A Goma, l’aéroport a été envahi par une coulée de lave, jusqu’au ras des pistes, ce qui ne facilite pas vraiment les décollages. Mais cela n’explique pas tout : c’est la vétusté et le manque d’entretien qui expliquent toutes ces catastrophes à répétition. Le chargement, aussi, qui laisse à désirer... Les avions servent à tout, en fait et certains sont à bout de fonctionnement : un jour, ils sont charters, l’autre, ils livrent... des armes. Décoller ou atterrir à Goma, de toute manière, ça reste disons... pas vraiment simple.

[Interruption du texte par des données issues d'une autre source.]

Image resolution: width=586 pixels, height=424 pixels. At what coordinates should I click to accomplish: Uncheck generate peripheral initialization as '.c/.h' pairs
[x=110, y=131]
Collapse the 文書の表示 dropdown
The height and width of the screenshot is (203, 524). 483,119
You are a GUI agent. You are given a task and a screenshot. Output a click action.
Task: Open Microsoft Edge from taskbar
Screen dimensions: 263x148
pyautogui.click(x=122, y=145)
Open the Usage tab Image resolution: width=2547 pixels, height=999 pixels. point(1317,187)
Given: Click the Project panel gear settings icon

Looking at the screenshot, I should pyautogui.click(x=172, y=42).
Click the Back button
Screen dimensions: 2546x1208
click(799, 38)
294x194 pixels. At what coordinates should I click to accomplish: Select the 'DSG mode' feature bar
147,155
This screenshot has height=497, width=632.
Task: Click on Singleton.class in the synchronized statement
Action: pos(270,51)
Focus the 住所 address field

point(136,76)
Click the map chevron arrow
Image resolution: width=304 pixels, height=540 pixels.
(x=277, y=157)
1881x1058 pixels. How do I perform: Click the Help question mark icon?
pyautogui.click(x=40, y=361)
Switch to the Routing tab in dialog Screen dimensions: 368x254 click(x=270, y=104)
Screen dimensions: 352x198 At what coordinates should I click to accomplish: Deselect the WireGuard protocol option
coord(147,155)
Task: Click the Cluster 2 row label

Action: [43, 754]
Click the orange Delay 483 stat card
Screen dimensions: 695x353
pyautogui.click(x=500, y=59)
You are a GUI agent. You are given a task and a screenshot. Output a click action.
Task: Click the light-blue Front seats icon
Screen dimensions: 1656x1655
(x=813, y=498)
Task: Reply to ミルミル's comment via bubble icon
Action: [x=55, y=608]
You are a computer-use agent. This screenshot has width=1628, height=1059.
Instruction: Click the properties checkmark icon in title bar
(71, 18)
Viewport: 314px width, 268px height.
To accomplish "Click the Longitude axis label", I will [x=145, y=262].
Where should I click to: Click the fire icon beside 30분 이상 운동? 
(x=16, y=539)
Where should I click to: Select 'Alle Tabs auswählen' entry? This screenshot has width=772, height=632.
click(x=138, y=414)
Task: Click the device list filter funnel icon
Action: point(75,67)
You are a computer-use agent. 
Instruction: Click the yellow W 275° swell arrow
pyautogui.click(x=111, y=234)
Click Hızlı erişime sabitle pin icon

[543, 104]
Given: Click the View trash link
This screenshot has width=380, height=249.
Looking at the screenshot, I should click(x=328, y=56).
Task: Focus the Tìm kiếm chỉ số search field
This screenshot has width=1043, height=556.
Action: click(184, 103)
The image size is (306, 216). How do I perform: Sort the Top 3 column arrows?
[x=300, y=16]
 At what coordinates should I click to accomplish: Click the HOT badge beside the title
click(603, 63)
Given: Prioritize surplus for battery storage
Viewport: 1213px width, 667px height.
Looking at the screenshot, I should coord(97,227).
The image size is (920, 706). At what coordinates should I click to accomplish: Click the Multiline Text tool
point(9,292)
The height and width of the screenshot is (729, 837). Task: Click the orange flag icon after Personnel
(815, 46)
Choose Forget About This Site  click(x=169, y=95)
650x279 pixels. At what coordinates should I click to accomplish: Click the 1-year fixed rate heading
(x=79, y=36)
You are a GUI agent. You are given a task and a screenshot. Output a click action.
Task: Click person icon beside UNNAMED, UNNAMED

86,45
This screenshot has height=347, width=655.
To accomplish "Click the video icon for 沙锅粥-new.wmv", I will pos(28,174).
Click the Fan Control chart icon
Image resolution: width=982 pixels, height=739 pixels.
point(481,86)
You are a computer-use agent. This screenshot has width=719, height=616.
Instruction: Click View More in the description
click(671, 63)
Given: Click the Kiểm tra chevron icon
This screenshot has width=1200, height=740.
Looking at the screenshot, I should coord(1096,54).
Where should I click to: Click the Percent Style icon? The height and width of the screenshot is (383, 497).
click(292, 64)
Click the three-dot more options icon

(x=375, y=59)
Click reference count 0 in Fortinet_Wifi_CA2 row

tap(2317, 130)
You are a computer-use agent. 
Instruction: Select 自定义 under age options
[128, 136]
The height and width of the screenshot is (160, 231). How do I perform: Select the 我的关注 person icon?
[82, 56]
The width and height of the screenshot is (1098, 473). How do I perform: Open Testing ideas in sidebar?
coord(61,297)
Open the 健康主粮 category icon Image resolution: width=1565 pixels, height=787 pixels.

Victor Bout, vous vous souvenez ? C’est le moment de reparler de lui, en effet. Pour ça, il faut remonter un peu loin, dans les années 80, où un futur président des Etats-Unis croise un vieil ami de la Garde nationale, James R. Bath, qui vient juste de fonder sa compagnie d’aviation, "Skyways Aircraft Leasing". Enregistrée aux îles Caïman, un paradis fiscal déjà à l’époque. Très vite, la gestion de l’entreprise devient opaque, on la trouve bientôt sous d’autres noms tels qu’Express Park, Inc., Jim Bath & Associates, Inc., Ellington MTA, Inc., Global FBO Holdngs, Inc., and Southwest Airport Services, Inc. Ceci pour... deux avions seulement : un Gulfstream et un vieux Boeing 707-138 (B) achetés par Skyways au Sheik Abdallah Baroom, un richissime Saoudien. L’avion, immatriculé N707SK, devient par contrat la propriété non pas de Skyways, mais d’un dénommé Sheik Salem Bin Laden... Oui, le frère aîné de l’autre, disparu dans un accident d’avion à San-Antonio (Texas)... L’avion est vu à plusieurs reprises en Europe comme avion de VIP. En 1995, on le voit au Bourget. Une fois la banque derrière Skyways en liquidation, le 707 atterrit... au Congo, chez Hewa Bora (tiens tiens). Il passe des VIP au charter, ayant gardé son aménagement intérieur d’origine à peu près intact.
Entre-temps, les avions de Skyways ont beaucoup été vus au Sharjah International Airport, le fief de Victor Bout, où avaient lieu les transferts d’armes ou de drogue. Déjà, ils acheminaient d’étranges caisses, et certains avaient d’étranges destinations. Pas simplement l’Afrique, l’Amérique du Sud également. Alors que Hewa Bora avec ses 727 d’antan (les derniers modèles construits !), son DC-10 est déjà dans le collimateur des instances de vol qui l’ont mise sur liste noire, elle garde bizarrement en 2006 sa ligne Bruxelles-Kinshasa, à la surprise générale. L’armement belge a du stock à écouler.
Les avions de Bout sont partout, mais ce dernier n’est pas le seul trafiquant de la terre... en Afrique ou aux Amériques. Surtout l’un d’entre eux, qui empoisonne les relations de plusieurs pays au même titre que Victor Bout. Car n’y allons pas par quatre chemins, celui dont on parle le plus, en ce moment, c’est bien cet encombrant Viktor Bout, au passeport russe, capturé au Cambodge, sur décision américaine (c’est une surprise), et qui représente aujourd’hui en réalité une belle monnaie d’échange contre un homme détenu par les Russes depuis le 27 août dernier. Un autre homme qui, sans avoir l’envergure du précédent, ne présente pas moins un beau cas d’espèce.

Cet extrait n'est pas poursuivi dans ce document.